Stop off at the Grotto if you want something a little bit different. Instead of walking along cliff edges and marvelling at the ocean, at the Grotto you actually head down the cliff for something a little different. It is difficult to describe the Grotto because it’s a bit of a combination of things: a blowhole, a cliff, an arch, a rock pool, a bay… you kind of have to see this one to understand it. Seeing the Grotto will take about 15 minutes.
London Bridge is a must-see to add to any Great Ocean Road itinerary. It is also now known as London Arch because the piece of land connecting it to the cliff collapsed in 1990. But irrespective of whether you want to call it an arch or a bridge, you will definitely be calling it epic. The towering rock formation is spectacular and the nearby cliffs are arguably the sheerest of the road trip. Allocate around 15-20mins for exploring London Bridge.
Loch Ard Gorge
Loch Ard Gorge is incredibly close to the Twelve Apostles and is a worthy stop. There are several walks that stem from the carpark and I would recommend doing most of them. The Gorge itself is stunning and the beach can be accessed via a set of stairs. One of the paths takes you to the site of a shipwreck and there is plenty of information about the tragedy.
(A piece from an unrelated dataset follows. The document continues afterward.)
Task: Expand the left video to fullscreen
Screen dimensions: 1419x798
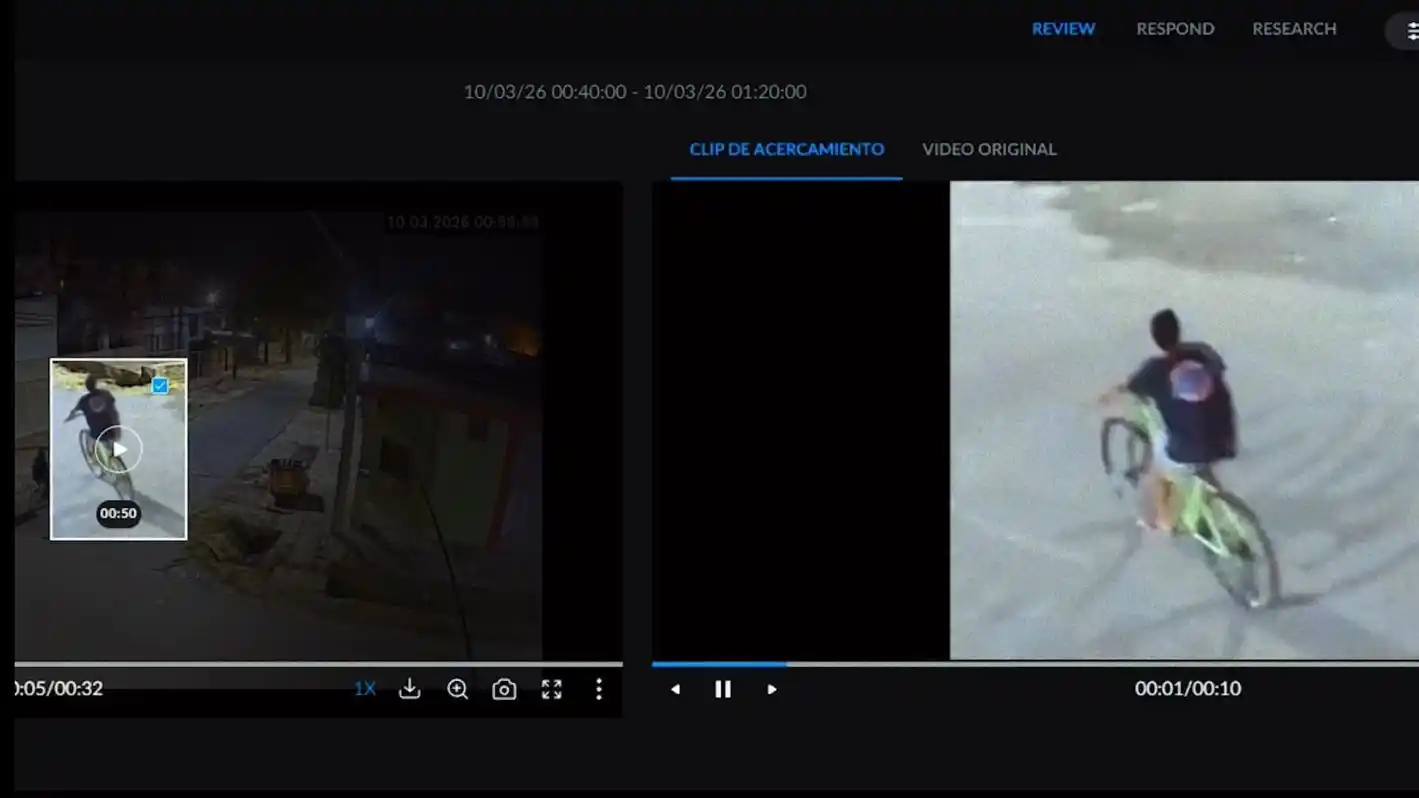Action: 550,689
From the Loch Ard Gorge carpark it is possible to walk to the Razorback rock formation which is stunning and you can enjoy views over Island Arch as well. There is certainly a lot to do at Loch Ard Gorge so be sure you don’t miss it! Allocate a good 45 minutes for enjoying this site.
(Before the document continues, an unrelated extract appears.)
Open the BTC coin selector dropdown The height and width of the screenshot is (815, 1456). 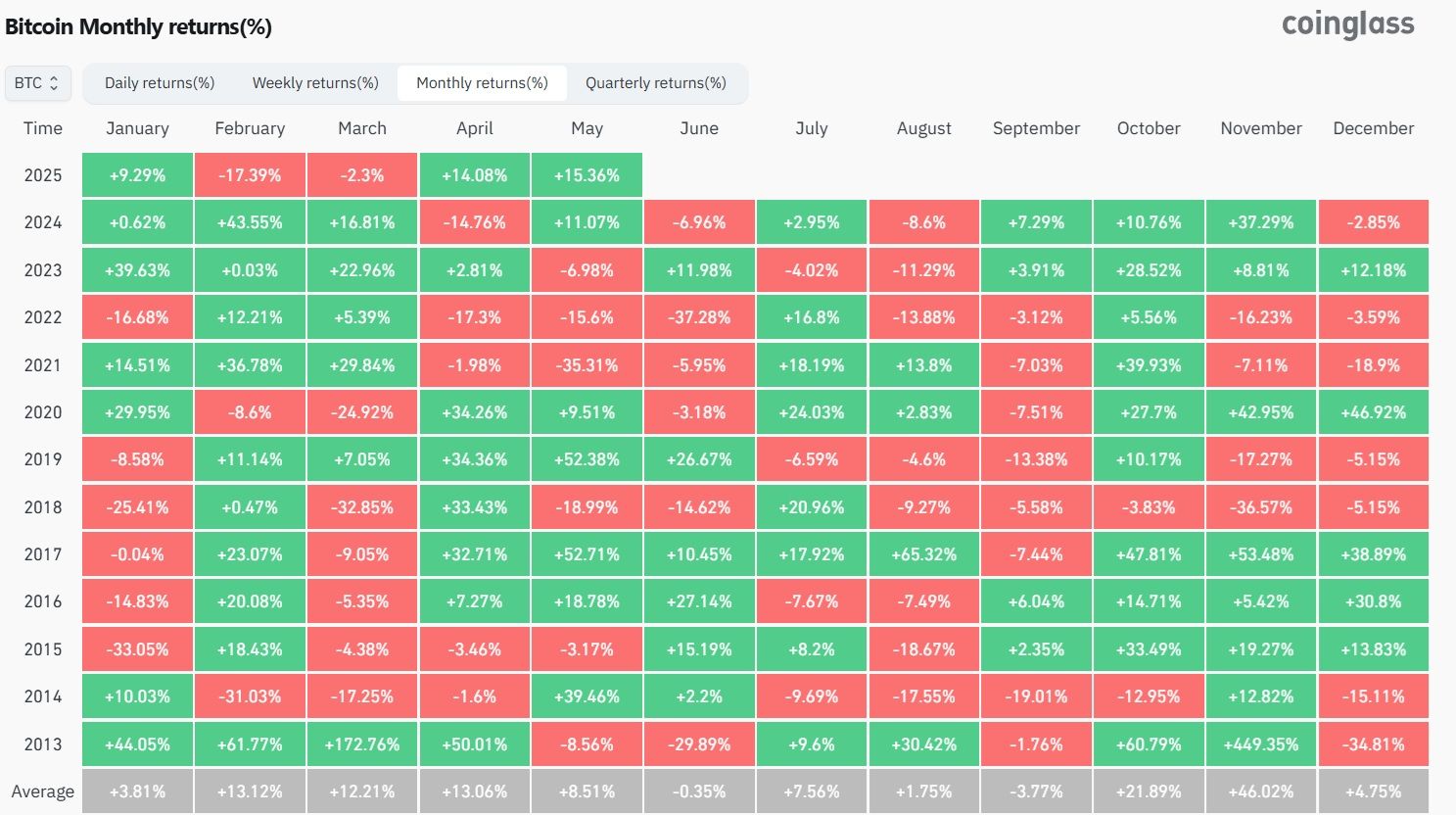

This is the big ticket item — and it deserves this accolade. The Twelve Apostles (although only eight remain now) make up on of Australia’s most iconic landscapes. The towers are striking and rise dramatically from the stunning blue waters. Prepare yourself for a lot of tourists here (and a complicated car parking situation). It is definitely worth spending about 45 minutes at the Twelve Apostles, and if you like you can also walk down and getting a fantastic view from below.
After you finish up at the Twelve Apostles it is time to continue driving along to the seaside town of Apollo Bay. It is a well-deserving tourist hotspot and a relaxing place to spend the night. Enjoy the splendid Apollo Bay beach or head to a nearby one at Skenes Creek. Enjoy dinner at one of the restaurants along the beachfront (or try one of the famous scallop pies from the bakery!).
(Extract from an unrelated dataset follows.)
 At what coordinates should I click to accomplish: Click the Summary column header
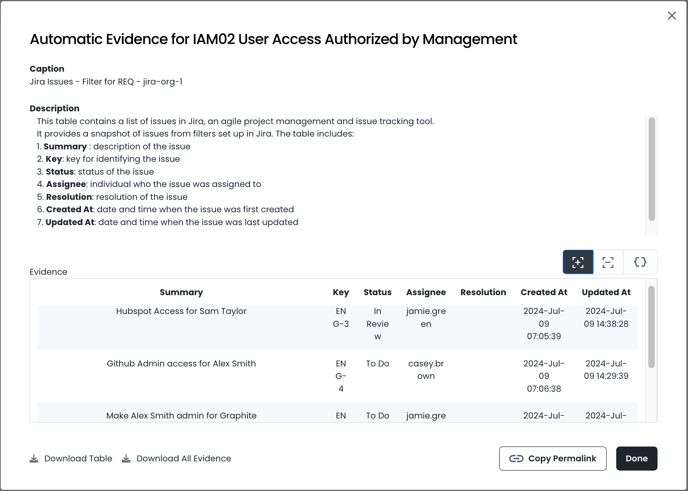(181, 292)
Around the Apollo Bay area is a hotspot for koalas so keep your eyes peeled! I was lucky enough to spot these two out the front of the Airbnb and it was an amazing experience.
Day 3 – Apollo Bay to Melbourne
Enjoy a bit of a sleep in before embarking on the final day of driving on the Great Ocean Road. Today you will see some famous (and drop dead gorgeous) Australian beach locations. The drive itself is stunning as you meander through the Great Otway National Park and along curvy cliffside road. As you drive this section of the road you will be constantly looking out to vast the ocean.
The road continues on towards Lorne via Wye River. Lorne is a spectacular location to stop off and enjoy a splendid example of Australian beaches. Many people spill out along the beach soaking up the warm sun and splashing in the refreshing lapping waves. There are a lot of fantastic cafés and restaurants in Lorne — you will be spoilt for choice! I enjoyed the pies at the Louttit Bay Bakery, and Chopstix had the best spicy tuna sushi I have enjoyed in a long time (and amazing smoothies too).
From Lorne you can visit Erskine Falls which is a part of the Great Otway National Park and well worth visiting.
After Lorne the road continues to Torquay where there is another spectacular beach to enjoy and a surf culture to lap up. Once you reach Torquay you have reached the official end of the Great Ocean Road and it is time to head back to Melbourne. I decided to add a stop to Geelong before driving to Melbourne but this is totally optional.